Journal List > Korean Circ J > v.24(4) > 1073035

Ha, Shim, Jang, Kwan, Kim, Lee, Chung, Cho, and Kim: Long-Term Echocardiographic follow-up of Percutaneous Mitral Balloon Valvuloplasty in Patients with Restenosis after Previous Surgical Commissurotomy

Abstract

Background

Precutaneous mitral balloon valvuloplasty(PMV) is known to produce shortterm hemodynamic and symptomatic improvement in selected patients with restenosis after previous surgical commissurotomy.

Methods

To evaluated the long-term efficacy of PMV and identify the risk factors for restenosis after this procedure in patients with mitral restenosis after previous surgical commissurotomy, we obtained 30.4±13.0 months(range, 6-53) follow-up data in 19 patients with restenosis after previous surgical commissurotomy on whom PMV was successfully performed since April, 1988.

Results

There were 10 females and 9 males with mean age of 42.7±8.7(range, 28-59). 11 patients were in atrial fibrillation.

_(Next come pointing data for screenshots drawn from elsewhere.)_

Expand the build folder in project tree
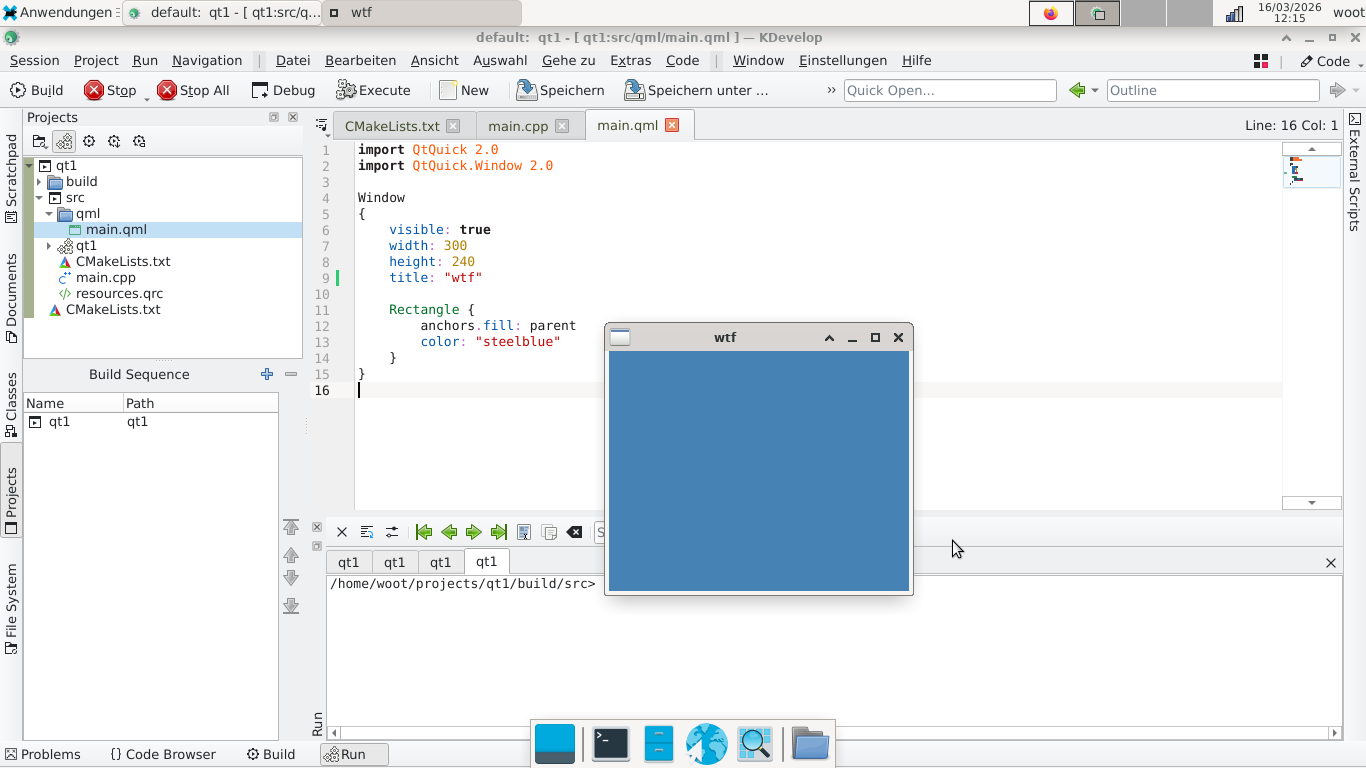tap(39, 182)
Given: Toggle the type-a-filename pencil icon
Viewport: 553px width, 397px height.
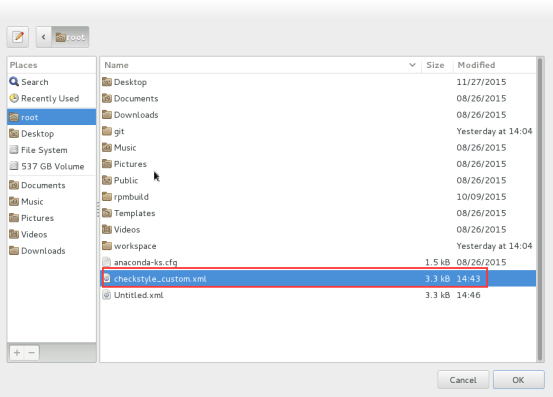Looking at the screenshot, I should (18, 37).
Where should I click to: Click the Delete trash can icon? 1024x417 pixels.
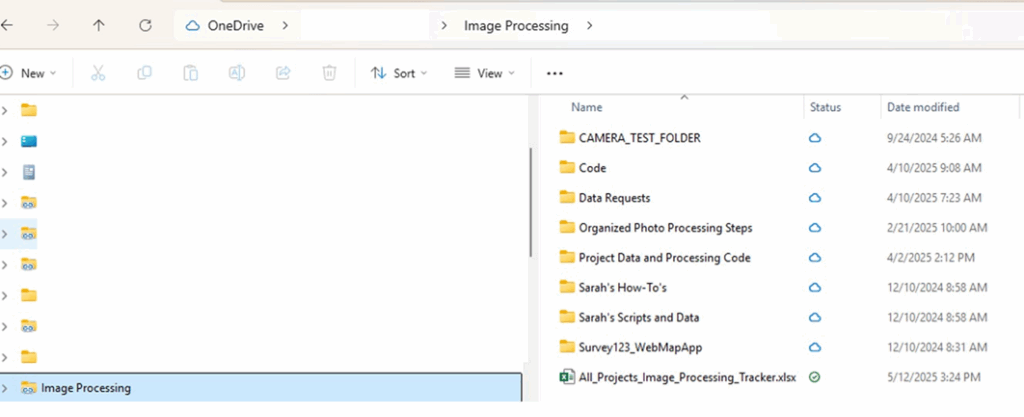[x=329, y=73]
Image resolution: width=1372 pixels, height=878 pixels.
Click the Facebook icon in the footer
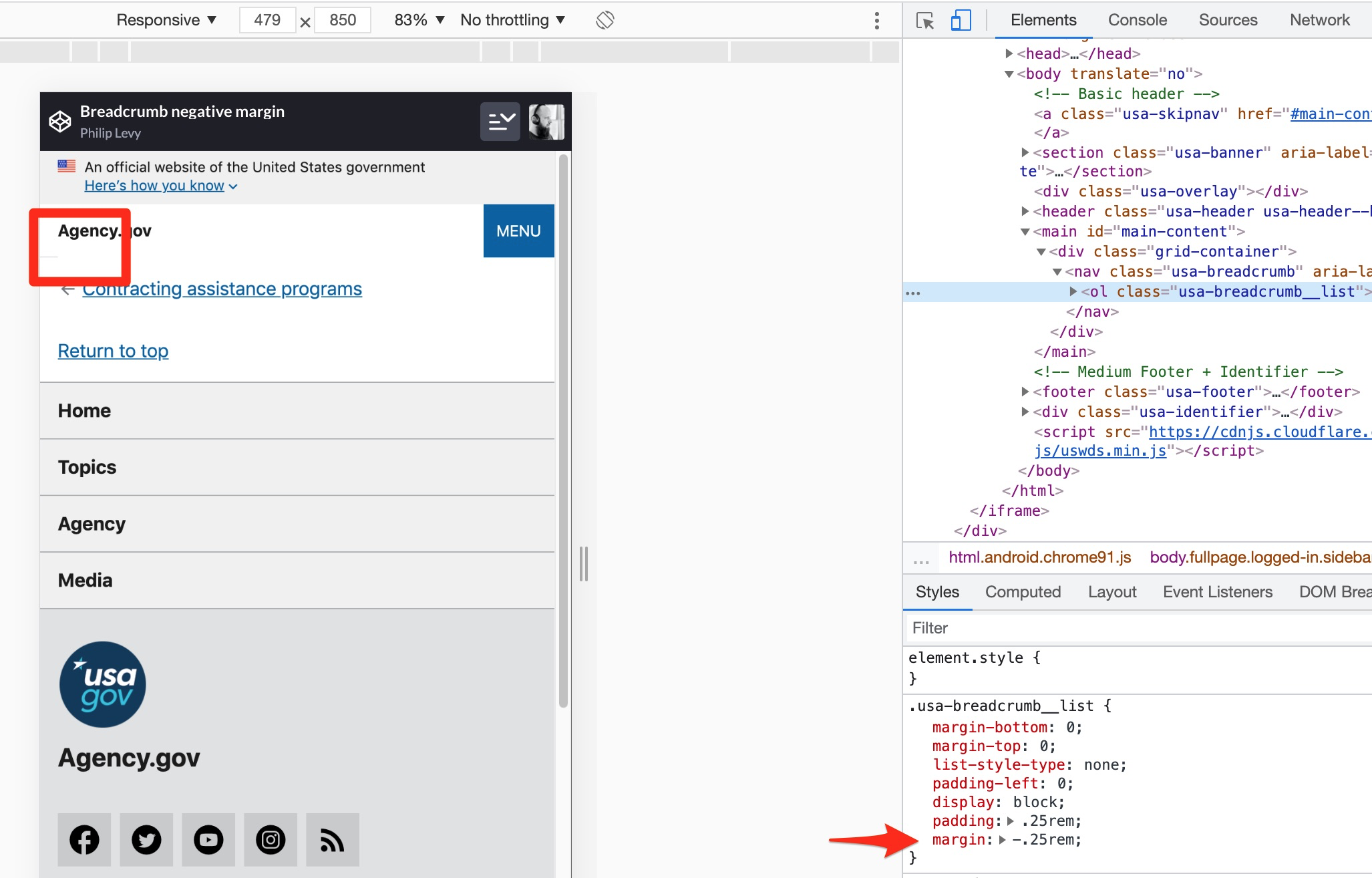(85, 840)
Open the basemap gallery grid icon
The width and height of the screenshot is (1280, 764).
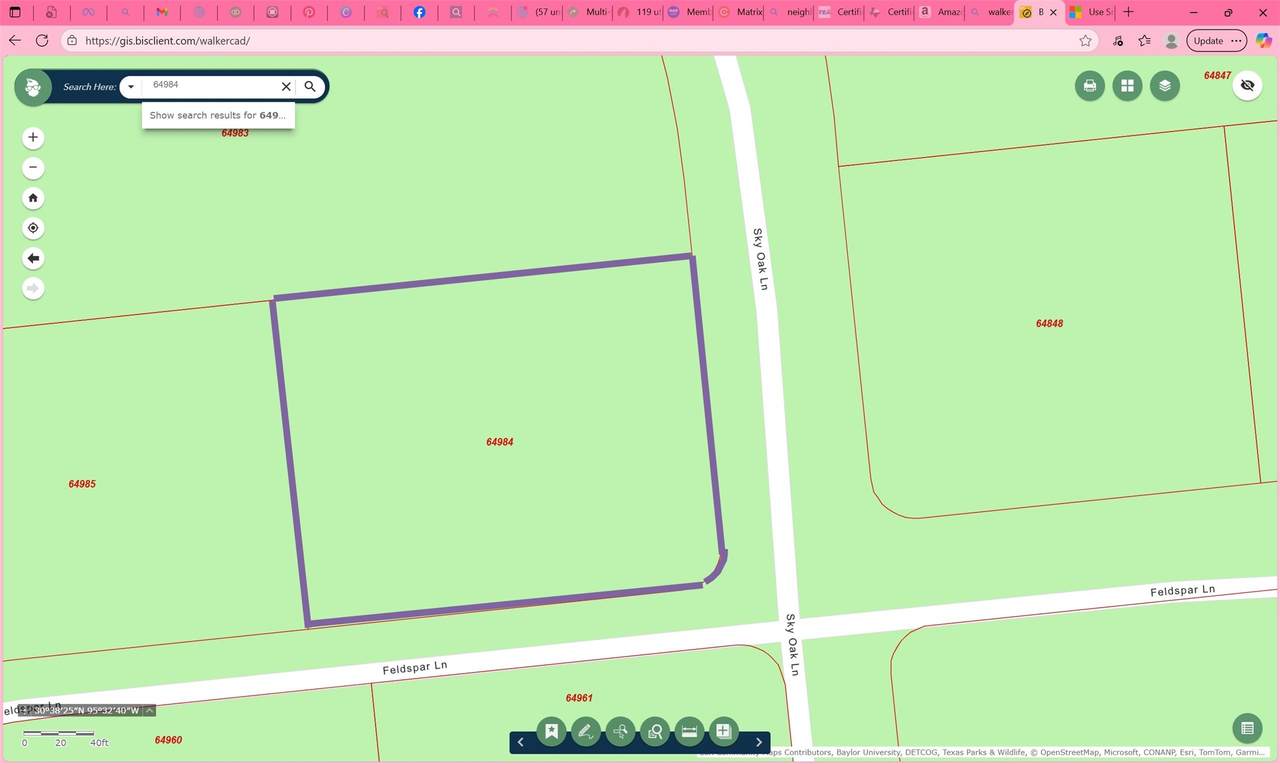tap(1127, 86)
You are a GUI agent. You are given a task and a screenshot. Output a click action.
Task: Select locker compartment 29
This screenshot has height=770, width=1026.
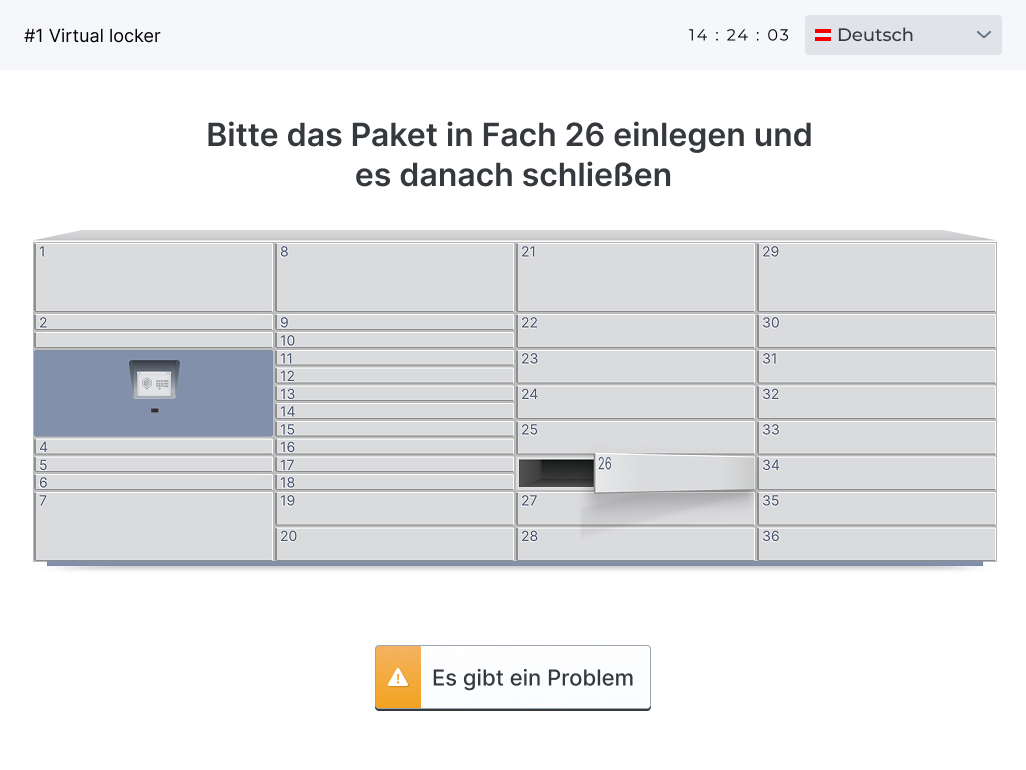[877, 277]
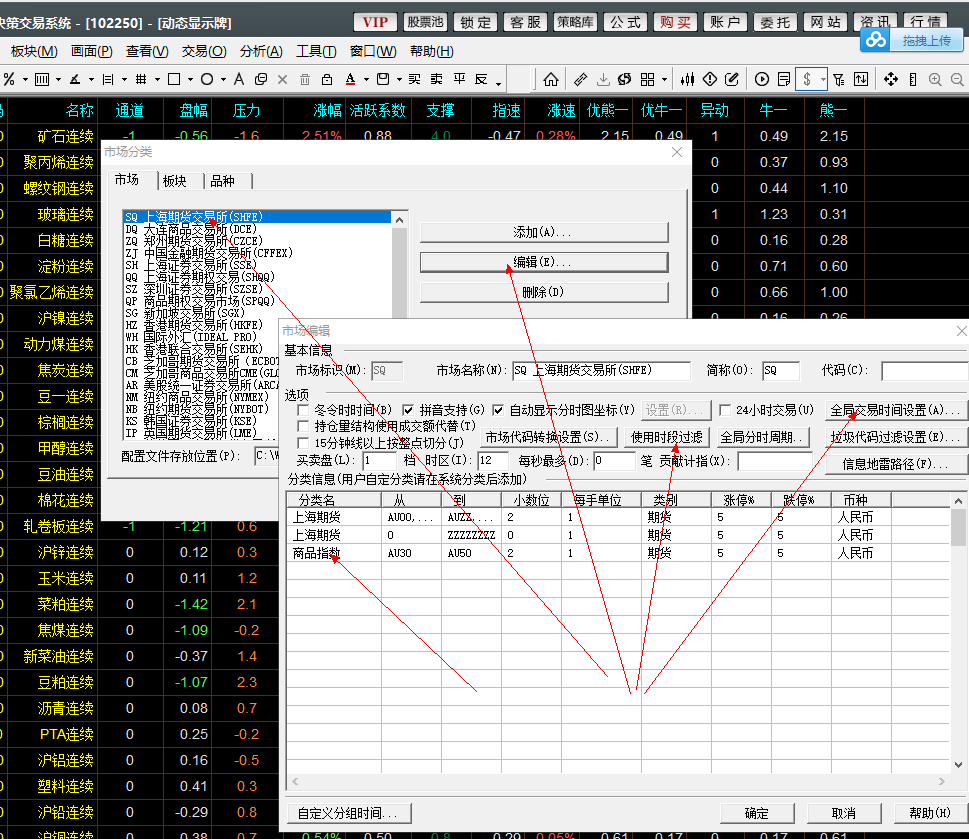Enable the 冬令时时间 checkbox

click(304, 410)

Restenosis occurred in 8 patients(42%) during follow-up. Median value for restenosis by Kaplan-Meier survival analysis was 40 months. Restenosis by univariate analysis correlated with smaller valve area after PMV and short interval from previous surgical commissurotomy to restenosis. Mitral valve area after PMV and echoscore were found to be the determinant predictors of restenosis by Cox proportional hazard analysis. For mitral valve area after PMV, patients with post-PMV valve area less than 1.6cm2have relatively high risk for restenosis than those with post-PMV valve area more than 1.6cm2.

Conclusion

Half of the patients who underwent PMV due to restenosis after previous surgical commissurotomy maintained optimal result up to 40 months. Poorer long-term outcome can be predicted in patients with unfavorable valve morphology or post-PMV valve area less than 1.6cm2.